Thursday, 1 September 2011

Sunshine and shipwrecks

September has begun, as predicted, with sunshine. Whether or not this will continue remains to be seen but today has been delightful and I have spent most of it ferrying two smallish grandchildren around the bridle paths and towpaths of our area from one children’s playground to another. Not a bad way to spend the day. Even into the evening the day remained bright and mild.

Before we began our wanderings, however, I checked my various forms of electronic communication and found that my sister had put a sad little post on Facebook. Now, my sister has lived longer in the Andalusian town of El Puerto de Santa María than she ever did in the northwest of England. I first went to see her there almost thirty years ago when she was still teaching English at a language school across the bay in Cádiz. So we would get up quite early, walk through the quiet morning streets of El Puerto down to the harbour where we caught the little ferryboat known as el vaporcito – the little steamer - across the Guadalquivir to Cádiz.
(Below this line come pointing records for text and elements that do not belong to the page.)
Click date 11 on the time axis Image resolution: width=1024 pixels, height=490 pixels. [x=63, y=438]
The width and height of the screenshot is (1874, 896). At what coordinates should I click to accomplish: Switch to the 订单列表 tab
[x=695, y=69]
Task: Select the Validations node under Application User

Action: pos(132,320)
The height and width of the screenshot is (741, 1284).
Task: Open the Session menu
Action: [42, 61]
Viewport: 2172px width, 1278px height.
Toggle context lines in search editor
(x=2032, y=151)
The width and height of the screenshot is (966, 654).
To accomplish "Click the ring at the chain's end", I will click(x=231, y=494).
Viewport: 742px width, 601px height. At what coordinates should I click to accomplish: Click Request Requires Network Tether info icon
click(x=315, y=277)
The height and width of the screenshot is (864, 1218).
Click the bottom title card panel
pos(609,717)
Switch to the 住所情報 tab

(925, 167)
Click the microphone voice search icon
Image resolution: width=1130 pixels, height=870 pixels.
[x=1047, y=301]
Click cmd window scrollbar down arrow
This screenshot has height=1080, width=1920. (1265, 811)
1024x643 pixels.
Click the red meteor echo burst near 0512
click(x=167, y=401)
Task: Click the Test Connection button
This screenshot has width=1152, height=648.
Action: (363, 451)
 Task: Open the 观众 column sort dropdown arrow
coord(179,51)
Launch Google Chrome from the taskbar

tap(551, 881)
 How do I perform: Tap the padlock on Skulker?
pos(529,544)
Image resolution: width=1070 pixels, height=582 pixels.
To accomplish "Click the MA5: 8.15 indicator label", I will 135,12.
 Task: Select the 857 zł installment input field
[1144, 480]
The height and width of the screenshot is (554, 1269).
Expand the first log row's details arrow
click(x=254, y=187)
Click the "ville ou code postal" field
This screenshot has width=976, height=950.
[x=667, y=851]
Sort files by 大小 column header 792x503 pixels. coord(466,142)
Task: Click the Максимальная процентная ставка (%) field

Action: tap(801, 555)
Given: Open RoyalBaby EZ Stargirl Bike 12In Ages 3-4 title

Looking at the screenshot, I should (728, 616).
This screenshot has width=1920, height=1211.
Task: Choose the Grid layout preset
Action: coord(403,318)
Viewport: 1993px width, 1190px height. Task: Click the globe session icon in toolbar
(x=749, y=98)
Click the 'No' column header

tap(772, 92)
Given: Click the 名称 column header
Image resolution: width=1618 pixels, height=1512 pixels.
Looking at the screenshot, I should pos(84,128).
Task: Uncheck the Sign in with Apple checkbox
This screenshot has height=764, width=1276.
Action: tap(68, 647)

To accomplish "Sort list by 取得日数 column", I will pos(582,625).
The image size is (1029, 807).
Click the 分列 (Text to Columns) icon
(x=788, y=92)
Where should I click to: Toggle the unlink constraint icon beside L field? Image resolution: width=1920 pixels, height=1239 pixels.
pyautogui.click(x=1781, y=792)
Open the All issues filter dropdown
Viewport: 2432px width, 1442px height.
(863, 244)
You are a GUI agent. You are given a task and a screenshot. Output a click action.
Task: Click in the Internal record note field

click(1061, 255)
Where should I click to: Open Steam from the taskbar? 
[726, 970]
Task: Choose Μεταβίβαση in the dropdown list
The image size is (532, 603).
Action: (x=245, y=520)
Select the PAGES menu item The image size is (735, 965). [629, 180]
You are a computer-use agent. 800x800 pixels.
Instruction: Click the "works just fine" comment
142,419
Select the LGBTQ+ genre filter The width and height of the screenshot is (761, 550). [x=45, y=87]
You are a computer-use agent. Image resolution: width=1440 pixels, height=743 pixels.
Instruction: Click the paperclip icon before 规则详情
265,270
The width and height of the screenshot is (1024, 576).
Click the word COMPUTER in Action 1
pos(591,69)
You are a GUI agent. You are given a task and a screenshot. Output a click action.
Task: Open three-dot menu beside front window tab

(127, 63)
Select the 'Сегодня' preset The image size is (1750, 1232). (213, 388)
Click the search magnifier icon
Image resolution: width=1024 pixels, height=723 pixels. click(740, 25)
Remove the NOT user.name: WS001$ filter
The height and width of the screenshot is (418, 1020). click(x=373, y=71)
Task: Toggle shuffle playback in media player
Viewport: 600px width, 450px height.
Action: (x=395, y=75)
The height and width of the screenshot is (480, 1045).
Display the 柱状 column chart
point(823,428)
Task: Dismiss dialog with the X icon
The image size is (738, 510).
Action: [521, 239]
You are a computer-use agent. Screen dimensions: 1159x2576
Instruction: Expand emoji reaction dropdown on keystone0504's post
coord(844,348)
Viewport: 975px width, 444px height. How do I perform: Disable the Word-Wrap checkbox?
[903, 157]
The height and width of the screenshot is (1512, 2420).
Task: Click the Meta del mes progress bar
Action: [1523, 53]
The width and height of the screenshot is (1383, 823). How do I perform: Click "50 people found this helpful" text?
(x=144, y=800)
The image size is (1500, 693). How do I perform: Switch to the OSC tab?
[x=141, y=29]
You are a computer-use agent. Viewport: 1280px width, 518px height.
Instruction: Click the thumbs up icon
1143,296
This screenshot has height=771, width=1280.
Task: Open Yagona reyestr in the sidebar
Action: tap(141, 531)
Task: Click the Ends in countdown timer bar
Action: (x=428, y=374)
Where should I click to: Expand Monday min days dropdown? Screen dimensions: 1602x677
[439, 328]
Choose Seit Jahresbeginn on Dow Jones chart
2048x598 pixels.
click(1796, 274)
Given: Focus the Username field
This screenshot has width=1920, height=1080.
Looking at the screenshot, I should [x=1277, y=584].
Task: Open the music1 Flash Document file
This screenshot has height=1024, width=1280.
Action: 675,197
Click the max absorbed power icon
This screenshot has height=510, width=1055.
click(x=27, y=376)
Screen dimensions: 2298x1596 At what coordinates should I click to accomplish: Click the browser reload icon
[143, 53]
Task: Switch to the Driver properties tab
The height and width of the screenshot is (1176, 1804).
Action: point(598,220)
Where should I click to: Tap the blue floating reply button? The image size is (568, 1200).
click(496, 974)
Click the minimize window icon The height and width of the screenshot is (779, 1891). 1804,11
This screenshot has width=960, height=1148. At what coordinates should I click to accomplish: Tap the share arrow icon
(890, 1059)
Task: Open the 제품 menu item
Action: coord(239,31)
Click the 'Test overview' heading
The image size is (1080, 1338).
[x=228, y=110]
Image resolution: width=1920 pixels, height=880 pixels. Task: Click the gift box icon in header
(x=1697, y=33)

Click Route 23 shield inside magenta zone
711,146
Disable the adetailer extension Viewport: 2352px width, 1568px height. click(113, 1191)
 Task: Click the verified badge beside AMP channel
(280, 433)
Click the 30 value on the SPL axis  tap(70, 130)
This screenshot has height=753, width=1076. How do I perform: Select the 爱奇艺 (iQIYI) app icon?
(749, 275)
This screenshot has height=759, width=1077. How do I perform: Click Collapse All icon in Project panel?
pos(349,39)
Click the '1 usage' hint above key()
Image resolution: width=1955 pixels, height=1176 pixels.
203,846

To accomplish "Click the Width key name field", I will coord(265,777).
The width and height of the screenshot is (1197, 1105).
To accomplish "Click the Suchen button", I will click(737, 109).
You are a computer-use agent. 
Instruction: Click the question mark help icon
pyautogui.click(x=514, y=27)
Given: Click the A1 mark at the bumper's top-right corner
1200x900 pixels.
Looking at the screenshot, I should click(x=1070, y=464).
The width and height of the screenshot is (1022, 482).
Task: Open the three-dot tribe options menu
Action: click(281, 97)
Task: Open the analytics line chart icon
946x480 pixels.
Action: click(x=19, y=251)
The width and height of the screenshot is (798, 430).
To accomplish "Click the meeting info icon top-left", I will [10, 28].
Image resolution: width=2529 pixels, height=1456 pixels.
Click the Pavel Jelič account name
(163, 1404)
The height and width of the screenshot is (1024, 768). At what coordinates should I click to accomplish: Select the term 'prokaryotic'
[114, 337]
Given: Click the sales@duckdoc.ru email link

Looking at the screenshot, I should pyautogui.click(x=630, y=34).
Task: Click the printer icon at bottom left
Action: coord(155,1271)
Around eleven years later my children also made that journey across the bay and years after that my eldest granddaughter also travelled on the ferry but I doubt that she remembers as she was only two. Just about all our family has crossed the bay that way at some time in the last thirty-odd years. On one famous occasion my father forgot his sunhat and got serious sunburn on his bald pate.

My sister’s Facebook post was lamenting the sinking of that very ferryboat. Apparently the boat ran into the quayside, making a hole somewhere near the bow and in seven minutes the boat was sunk. Just like that! ¡así de rápido! They managed to get all the passengers and crew off the boat but couldn’t prevent the poor little vessel from going under. The pilot has been breathalysed and found not to be under the influence of alcohol. This has not prevented fifteen passengers from making a denuncia, an official complaint against the pilot. Some of them claim that he fell asleep and had to be warned by passengers of the imminent collision. Whatever the cause, the boat was holed and down she went.

By nine o’ clock this morning, however, some 2000 people had already signed up to a Facebook page campaigning to get el vaporcito back to the surface. All the political parties seem to have affirmed that it would be a pity to lose the boat permanently and Pepa Conde, spokesperson for Izquierda Unida declared that refloating what she described as una de nuestras señas de identidad would be an investment in the future of the area. We shall see.

In the course of my investigations I discovered a little bit of the interconnectedness of everything. The ferryboat known generally as el vaporcito and really called Adriano III was built in Vigo in 1955, probably in one of the boatyards we know from our two years in Vigo.

As I have said many times before, el mundo es un pañuelo – it’s a small world.